**Yazılı Görev 1:** Belge bölümünde Prof. Cınelli, projelerinin kapsamını sıraladıktan sonra "Bu sayede" diyerek hangi sonuçlara ulaşılabileceğini belirtir. Projenin neleri kapsadığını ve bunlar sayesinde nelerin mümkün olacağını bir ile üç cümle arasında açıklayın.
**Yazılı Görev 2:** Belge bölümüne göre ilk Bilimsel Dalış Merkezi nerede kurulacaktır?

+++ Belge Bölümü

Sualtı arkeolojisi ve biyolojisi haritalaştırılacak
WWF Akdeniz Ofisi Temsilcisi Dr. Paolo Guglıelmı Mudanya’da su altı arkeolojisinin yanı sıra deniz biyolojisi konusunda çalışma yapılarak gizli hazinesinin ortaya çıkarılabileceğini vurguladı. Dr. Guglıelmı, “Deniz biyolojik çeşitlilik alanlarının bulunarak haritalaştırılacak. Halihazırda bilinen kıyı kirliliği kaynaklarına ve sonradan tespit edilenlere müdahale edilebilecek. Kıyı alanları ve nehir yatakları boyunca mevcut olan boru hatları ve drenajlar üzerinde araştırmalar yapılacak. Bilimsel ve eğitimsel dalışlar da mümkün olabilecektir” ifadelerini kullandı.
Mudanya’ya bilimsel dalış merkezi kuruluyor
International School for Scientific Diving Bilimsel Dalış Okulu Kurucu Başkanı Prof. Luıgı Cınellı ise, Mudanya sahil şeridinde yüksek deniz biyolojik çeşitlilik alanlarının belirlenmesi ve Tirilye’de sualtı bilimsel dalış ve arkeolojisi eğitim merkezinin oluşturulması ile ilgili proje hazırladıklarını belirtti. Cınelli, “Projemiz, yüksek biyolojik çeşitliliğe sahip deniz alanlarının belirlenmesi ve haritalanması, denizde yasa dışı kirletici deşarjların belirlenmesi ve haritalandırılması, Tirilye Taş Mektep’te ilk Bilimsel Dalış Merkezi kurarak Marmara Denizi’nde ilk Deniz Koruma Alanı’nı oluşturulmasını kapsıyor. Bu sayede tüm Marmara’nın su altı haritasını çıkarabilecek, korumalı deniz alanları oluşturulabilecek” ifadelerini kullandı.
Mudanya sualtı arkeolojisi zengin antik bir liman kenti
Uludağ Üniversitesi Sualtı Arkeoloji bölümünden Yrd. Doç. Dr. Serkan Gündüz Mudanya kıyılarının arkeolojik kültür mirasını anlattı. Mudanya’nın antik liman kentlerine sahip bir kent olduğunu ifade eden Gündüz, Akdeniz medeniyetlerinin Marmara Denizi kıyılarında birçok koloni kenti kurduklarını, Mudanya’nın merkezde Myrleia’nın yanı sıra Daskyleion/Eşkel, Ketendere ve Caesareia Germanica/ Kapanca’da da liman kentleri bulunduğunu ve su altı arkeolojisi açısından zengin olduğunu belirtti.

++++++
+++ Veri Seti Alıntısı

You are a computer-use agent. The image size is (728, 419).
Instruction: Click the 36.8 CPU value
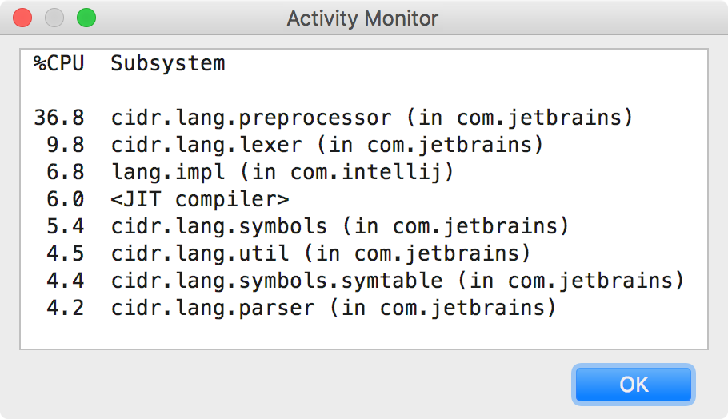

++++++

**Yazılı Yanıt 1:** Proje, yüksek biyolojik çeşitliliğe sahip deniz alanlarının ve denizdeki yasa dışı kirletici deşarjların belirlenip haritalanmasını kapsar. Ayrıca Tirilye Taş Mektep'te ilk Bilimsel Dalış Merkezi kurularak Marmara Denizi'nde ilk Deniz Koruma Alanı'nın oluşturulmasını içerir. Bu sayede tüm Marmara'nın su altı haritası çıkarılabilecek ve korumalı deniz alanları oluşturulabilecektir.

**Yazılı Yanıt 2:** Tirilye Taş Mektep'te.